"Aku akan menunggu sampai Feng Zun tiba di sini, lalu pergi dari sini bersamanya." kata Shuoxue dengan sungguh-sungguh.
“Jika Feng Zun membunuhku, dia boleh pergi bersamamu. Tidak peduli siapa yang akan menang, selama dia berani berduel denganku, itu akan menandai akhir dari dendam diantara kami." kata Guodong Feng dengan keyakinan teguh.
Dia tenang, tanpa riak emosi sedikit pun.
Melihat ini, Shuoxue merasakan aliran dingin yang tak dapat dijelaskan di dalam hatinya. Dia hanya bisa bertanya, "Apakah kamu benar-benar tidak takut kalah?"
“Aku adalah seorang kultivator pedang.

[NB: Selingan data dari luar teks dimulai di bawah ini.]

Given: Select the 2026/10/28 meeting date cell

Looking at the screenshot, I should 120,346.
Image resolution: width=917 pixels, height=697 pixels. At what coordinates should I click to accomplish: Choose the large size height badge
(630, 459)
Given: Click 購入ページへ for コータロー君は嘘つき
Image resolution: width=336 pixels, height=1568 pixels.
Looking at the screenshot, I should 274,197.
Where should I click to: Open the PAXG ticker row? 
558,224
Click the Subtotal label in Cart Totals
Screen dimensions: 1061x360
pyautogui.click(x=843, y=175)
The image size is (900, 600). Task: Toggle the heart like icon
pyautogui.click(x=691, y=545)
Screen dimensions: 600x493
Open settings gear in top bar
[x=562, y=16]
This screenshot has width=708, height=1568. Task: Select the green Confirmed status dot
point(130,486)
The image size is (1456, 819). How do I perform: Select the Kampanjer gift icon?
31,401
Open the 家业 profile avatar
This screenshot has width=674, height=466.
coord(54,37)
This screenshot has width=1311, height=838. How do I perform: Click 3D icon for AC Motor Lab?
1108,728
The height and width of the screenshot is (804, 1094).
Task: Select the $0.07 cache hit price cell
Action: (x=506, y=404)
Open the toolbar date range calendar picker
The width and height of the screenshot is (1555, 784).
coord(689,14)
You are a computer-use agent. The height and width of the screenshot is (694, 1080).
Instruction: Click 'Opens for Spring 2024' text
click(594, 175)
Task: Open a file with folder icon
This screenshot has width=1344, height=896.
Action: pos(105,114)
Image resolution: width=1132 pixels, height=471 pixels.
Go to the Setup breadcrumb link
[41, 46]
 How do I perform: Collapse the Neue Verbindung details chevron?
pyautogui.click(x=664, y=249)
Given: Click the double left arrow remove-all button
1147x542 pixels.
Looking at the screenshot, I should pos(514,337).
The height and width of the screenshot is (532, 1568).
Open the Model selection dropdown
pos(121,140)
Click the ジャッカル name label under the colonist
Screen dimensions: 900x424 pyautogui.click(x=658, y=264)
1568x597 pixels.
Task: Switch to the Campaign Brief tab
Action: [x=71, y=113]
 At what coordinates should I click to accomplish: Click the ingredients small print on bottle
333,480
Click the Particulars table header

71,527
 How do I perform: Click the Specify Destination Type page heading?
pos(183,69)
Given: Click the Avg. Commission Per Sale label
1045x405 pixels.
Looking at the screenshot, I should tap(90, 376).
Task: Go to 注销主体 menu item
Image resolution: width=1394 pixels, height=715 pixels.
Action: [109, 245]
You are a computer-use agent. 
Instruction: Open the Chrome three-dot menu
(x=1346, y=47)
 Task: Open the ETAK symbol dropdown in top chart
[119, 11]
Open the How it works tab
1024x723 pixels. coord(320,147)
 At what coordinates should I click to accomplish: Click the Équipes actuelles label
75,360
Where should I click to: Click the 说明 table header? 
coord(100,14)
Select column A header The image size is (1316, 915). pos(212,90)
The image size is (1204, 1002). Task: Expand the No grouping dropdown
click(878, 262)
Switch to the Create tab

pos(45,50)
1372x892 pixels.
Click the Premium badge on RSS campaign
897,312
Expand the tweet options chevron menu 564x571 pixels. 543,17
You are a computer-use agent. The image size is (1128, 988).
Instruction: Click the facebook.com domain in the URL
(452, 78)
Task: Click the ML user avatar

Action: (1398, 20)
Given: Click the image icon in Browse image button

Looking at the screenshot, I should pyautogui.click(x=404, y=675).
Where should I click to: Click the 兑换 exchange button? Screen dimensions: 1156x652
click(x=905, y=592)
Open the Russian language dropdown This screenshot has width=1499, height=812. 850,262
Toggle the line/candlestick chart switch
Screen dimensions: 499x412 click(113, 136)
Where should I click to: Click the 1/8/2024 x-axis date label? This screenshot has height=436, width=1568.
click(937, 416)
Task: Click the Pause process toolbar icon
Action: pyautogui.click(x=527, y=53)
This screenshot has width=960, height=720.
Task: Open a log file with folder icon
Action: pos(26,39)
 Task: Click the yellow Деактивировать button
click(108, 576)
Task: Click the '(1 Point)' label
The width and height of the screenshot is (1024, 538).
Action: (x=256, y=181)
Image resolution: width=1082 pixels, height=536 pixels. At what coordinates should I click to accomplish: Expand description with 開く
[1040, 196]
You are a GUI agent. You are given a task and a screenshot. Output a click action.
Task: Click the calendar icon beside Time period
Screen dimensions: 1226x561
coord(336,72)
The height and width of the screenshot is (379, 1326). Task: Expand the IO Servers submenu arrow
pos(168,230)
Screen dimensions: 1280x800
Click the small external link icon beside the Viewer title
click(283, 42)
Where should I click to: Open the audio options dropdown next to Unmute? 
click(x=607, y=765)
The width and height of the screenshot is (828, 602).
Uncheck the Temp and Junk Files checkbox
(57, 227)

Aku tidak pernah takut mati, apalagi hanya kalah.” kata Guodong Feng tanpa berpikir dua kali. “Selain itu, aku belum tentu menjadi orang yang akan kalah.”
Dengan itu, dia berbalik dan pergi, langkahnya tidak lambat dan tidak terburu-buru.
Dalam waktu singkat, sosoknya yang tinggi berangsur-angsur menghilang ke dalam senja.
Yuan Jiuzhen telah menyaksikan seluruh pertukaran, dan dia hanya bisa menghela nafas, “Guodong Feng tidak diragukan lagi adalah pembudidaya pedang paling menakutkan yang pernah aku temui sejauh ini. Dia kebal terhadap sanjungan dan hinaan, dan dia selalu stabil dan percaya diri, dia jauh melampaui kejeniusan tipikal Anda.”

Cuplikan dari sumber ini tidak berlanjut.